Is there any way to specify where each argument goes and the return of an assembly function in such a way that the compiler manages to leave the data there in the fastest way? We can too specify which registers will be used so that the compiler knows what data is still saved to make the best use of it?

For example, since there is no intrinsic function that applies the exactly IDIV r/m64 (64-bit signed integer division of assembly language), we may need to implement it. The IDIV requires that the low magnitude part of the dividend/numerator be in RAX, the high in RDX and the divisor/denominator in any register or in a region of memory. At the end, the quotient is in EAX and the remainder in EDX. We may therefore want to develop functions so (I put inutilities to exemplify):

void DivLongLongInt( long long NumLow , long long NumHigh , long long Den , long long *Quo , long long *Rem ){
    __asm(
        // Specify used register: [rax], specify pre location: NumLow --> [rax]
        reg(rax)=NumLow ,
        // Specify used register: [rdx], specify  pre location: NumHigh --> [rdx]
        reg(rdx)=NumHigh ,
        // Specify required memory: memory64bits [den], specify pre location: Den --> [den]
        mem[64](den)=Den ,
        // Specify used register: [st0], specify pre location: Const(12.5) --> [st0]
        reg(st0)=25*0.5 ,
        // Specify used register: [bh]
        reg(bh) ,
        // Specify required memory: memory64bits [nothing]
        mem[64](nothing) ,
        // Specify used register: [st1]
        reg(st1)

WORK REQUIRED:
Print the whole question about passing arguments to an assembly function, word for word and unchanged. The items have nothing to do with this.

Items in a dataset:
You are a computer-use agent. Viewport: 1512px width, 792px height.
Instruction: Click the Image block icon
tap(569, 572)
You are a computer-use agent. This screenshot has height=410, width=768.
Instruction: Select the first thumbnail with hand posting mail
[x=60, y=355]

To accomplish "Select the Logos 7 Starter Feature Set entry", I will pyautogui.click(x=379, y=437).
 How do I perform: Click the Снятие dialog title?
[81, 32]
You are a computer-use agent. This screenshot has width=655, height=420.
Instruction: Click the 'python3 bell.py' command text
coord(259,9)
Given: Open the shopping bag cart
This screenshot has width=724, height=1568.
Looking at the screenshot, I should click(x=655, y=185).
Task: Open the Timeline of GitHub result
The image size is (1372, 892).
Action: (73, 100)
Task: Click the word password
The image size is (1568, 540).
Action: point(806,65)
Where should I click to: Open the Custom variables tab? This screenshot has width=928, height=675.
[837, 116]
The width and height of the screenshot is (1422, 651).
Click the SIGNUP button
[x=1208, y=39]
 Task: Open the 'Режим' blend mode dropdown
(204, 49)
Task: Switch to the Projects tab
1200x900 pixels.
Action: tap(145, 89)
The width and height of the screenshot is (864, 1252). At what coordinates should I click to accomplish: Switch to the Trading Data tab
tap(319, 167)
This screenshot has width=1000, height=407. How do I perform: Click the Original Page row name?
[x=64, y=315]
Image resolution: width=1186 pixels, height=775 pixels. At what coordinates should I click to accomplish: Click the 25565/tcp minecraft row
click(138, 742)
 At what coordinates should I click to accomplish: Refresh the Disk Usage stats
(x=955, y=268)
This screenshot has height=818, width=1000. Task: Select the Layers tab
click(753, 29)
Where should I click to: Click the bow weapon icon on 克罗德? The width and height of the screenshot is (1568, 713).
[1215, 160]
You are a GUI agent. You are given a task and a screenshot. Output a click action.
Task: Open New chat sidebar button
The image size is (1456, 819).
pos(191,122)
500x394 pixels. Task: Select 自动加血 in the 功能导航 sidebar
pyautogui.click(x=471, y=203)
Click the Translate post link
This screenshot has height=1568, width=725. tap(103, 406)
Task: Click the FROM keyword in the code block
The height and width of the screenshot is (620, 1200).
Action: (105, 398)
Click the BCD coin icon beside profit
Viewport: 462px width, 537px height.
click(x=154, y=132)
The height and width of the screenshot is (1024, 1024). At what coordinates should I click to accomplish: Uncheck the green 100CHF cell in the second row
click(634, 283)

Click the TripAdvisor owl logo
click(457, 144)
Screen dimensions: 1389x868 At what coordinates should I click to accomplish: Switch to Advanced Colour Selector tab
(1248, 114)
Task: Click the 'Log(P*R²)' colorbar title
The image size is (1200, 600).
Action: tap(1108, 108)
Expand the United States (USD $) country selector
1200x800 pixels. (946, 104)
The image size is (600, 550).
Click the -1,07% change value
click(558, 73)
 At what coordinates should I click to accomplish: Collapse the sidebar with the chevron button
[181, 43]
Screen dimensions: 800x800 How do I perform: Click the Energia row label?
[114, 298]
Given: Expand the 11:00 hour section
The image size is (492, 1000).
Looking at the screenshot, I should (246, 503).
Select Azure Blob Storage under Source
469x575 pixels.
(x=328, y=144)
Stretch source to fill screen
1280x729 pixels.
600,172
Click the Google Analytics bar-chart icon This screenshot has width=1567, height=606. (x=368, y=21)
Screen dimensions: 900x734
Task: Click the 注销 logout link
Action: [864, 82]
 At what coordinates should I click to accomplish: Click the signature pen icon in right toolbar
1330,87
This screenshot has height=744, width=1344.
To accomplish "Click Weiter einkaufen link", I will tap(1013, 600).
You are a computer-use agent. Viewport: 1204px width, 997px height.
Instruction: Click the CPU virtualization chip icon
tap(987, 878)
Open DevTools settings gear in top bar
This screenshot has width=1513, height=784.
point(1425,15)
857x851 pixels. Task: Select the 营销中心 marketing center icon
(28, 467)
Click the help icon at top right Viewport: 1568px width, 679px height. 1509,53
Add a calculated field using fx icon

ANSWER TO THIS TASK:
Is there any way to specify where each argument goes and the return of an assembly function in such a way that the compiler manages to leave the data there in the fastest way? We can too specify which registers will be used so that the compiler knows what data is still saved to make the best use of it?

For example, since there is no intrinsic function that applies the exactly IDIV r/m64 (64-bit signed integer division of assembly language), we may need to implement it. The IDIV requires that the low magnitude part of the dividend/numerator be in RAX, the high in RDX and the divisor/denominator in any register or in a region of memory. At the end, the quotient is in EAX and the remainder in EDX. We may therefore want to develop functions so (I put inutilities to exemplify):

void DivLongLongInt( long long NumLow , long long NumHigh , long long Den , long long *Quo , long long *Rem ){
    __asm(
        // Specify used register: [rax], specify pre location: NumLow --> [rax]
        reg(rax)=NumLow ,
        // Specify used register: [rdx], specify  pre location: NumHigh --> [rdx]
        reg(rdx)=NumHigh ,
        // Specify required memory: memory64bits [den], specify pre location: Den --> [den]
        mem[64](den)=Den ,
        // Specify used register: [st0], specify pre location: Const(12.5) --> [st0]
        reg(st0)=25*0.5 ,
        // Specify used register: [bh]
        reg(bh) ,
        // Specify required memory: memory64bits [nothing]
        mem[64](nothing) ,
        // Specify used register: [st1]
        reg(st1)